Was die Versorgung des Landes mit sogenannter Hochkultur angeht, kann man sich auch auf den Standpunkt stellen, dafür sei Berlin zuständig: Sei es, indem Brandenburger in die Hauptstadt reisen, sei es, daß die Berliner Kulturmacher nach Brandenburg gehen.Wer sagt denn, daß die schicken Multifunktions-Hallen in Brandenburg und Frankfurt, daß der Potsdamer Nikolaisaal nicht auch zur Zufriedenheit der Brandenburger mit Gastspielen der Berliner Staatskapelle, des Deutschen Theaters oder studentischer Opern-Produktionen der Berliner Musikhochschulen bespielt werden können? Und zwar erheblich billiger - und besser - als durch die einheimischen Ensembles, die zum Leben zu wenig, zum Sterben zuviel haben.

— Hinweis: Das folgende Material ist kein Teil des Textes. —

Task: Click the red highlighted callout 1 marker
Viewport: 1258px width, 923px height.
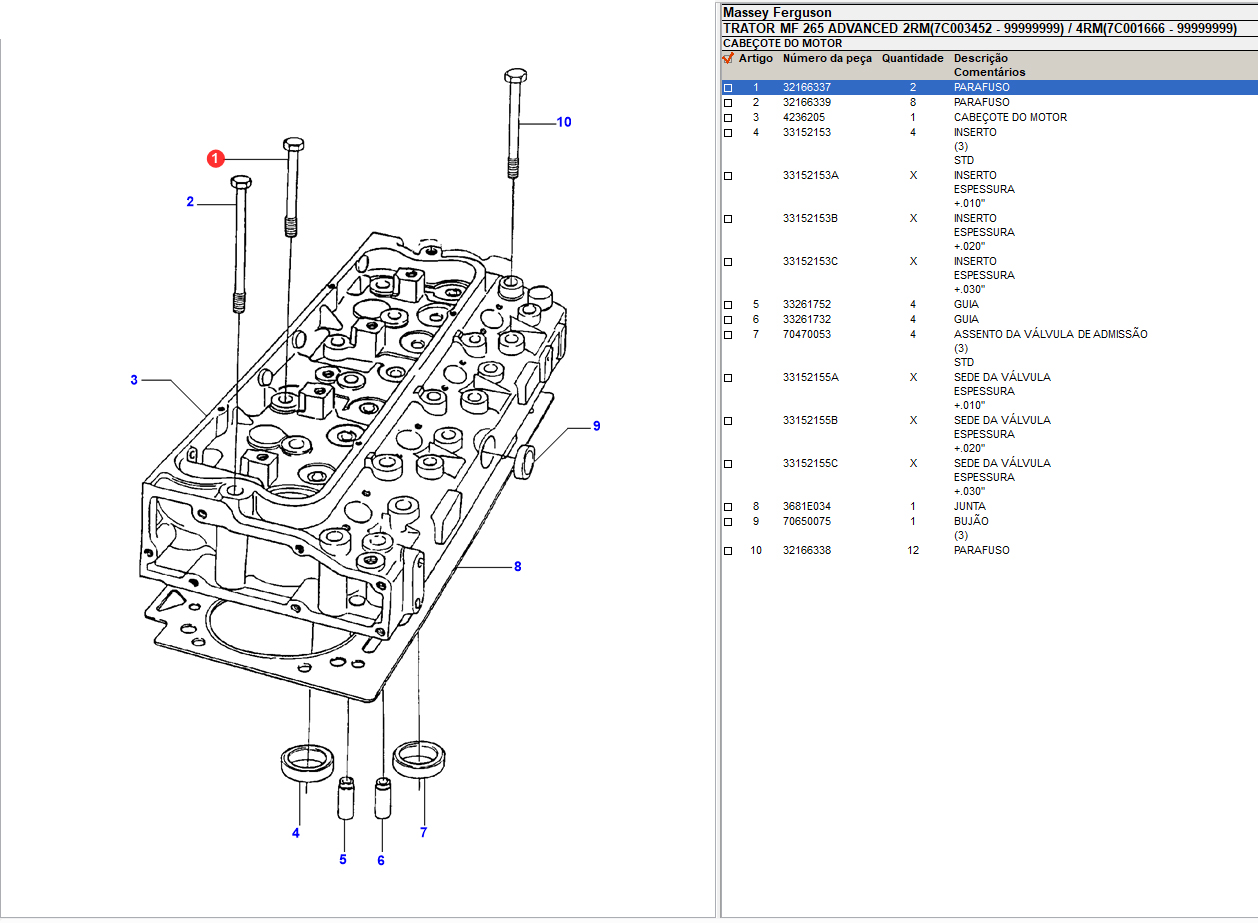Action: pos(215,159)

Sollten die brandenburgischen Politiker allerdings noch einen Funken Lokalpatriotismus im Leib haben, würden sie sich für die Gründung eines Landestheaters entscheiden, für eine wirklich gute, finanziell angemessen ausgestattete Truppe, die mit hochqualitativen großen Schauspiel- und Opernproduktionen die Basisversorgung zwischen Senftenberg und Frankfurt ergänzt.Dünnbesiedelte Flächenstaaten wie Niedersachsen und Schleswig-Holstein, aber auch die Holländische Reise-Oper und die Glyndebourne Touring-Opera in England haben vorgemacht, wie so ein Modell funktionieren kann.

Angesichts des kulturfeindlichen Klimas in Potsdam bietet sich das Cottbuser Staatstheater als Sitz einer Landesbühne durchaus an.Gesegnet mit einem der schönsten Jugendstil-Gebäude Deutschlands, wird hier unter dem Intendanten Christoph Schroth und seinem Operndirektor Martin Schüler derzeit das mit Abstand anspruchsvollste (Musik-)Theater im Land gemacht.Als Ergänzung im Bereich des Nachwuchses wäre zudem ein Ausbau der Rheinsberger Opernaktivitäten denkbar: Die Rekonstruktion des Schloßtheaterchens, die im Jahr 2000 abgeschlossen sein soll, eröffnet die Möglichkeit, hier neben dem sommerlichen Open-Air-Festival eine ganzjährig arbeitende Opernwerkstatt zu schaffen, die jeweils mit neuen Besetzungen kleiner dimensionierte Werke des Repertoires erarbeitet und landesweit präsentiert.

Doch so ein Schritt erfordert Mut zur Auswahl nach künstlerischen Kriterien und planerisches Durchhaltevermögen: Eine Übergangszeit von mindestens fünf Jahren ist schon aus Gründen des Kündigungsschutzes unabdingbar.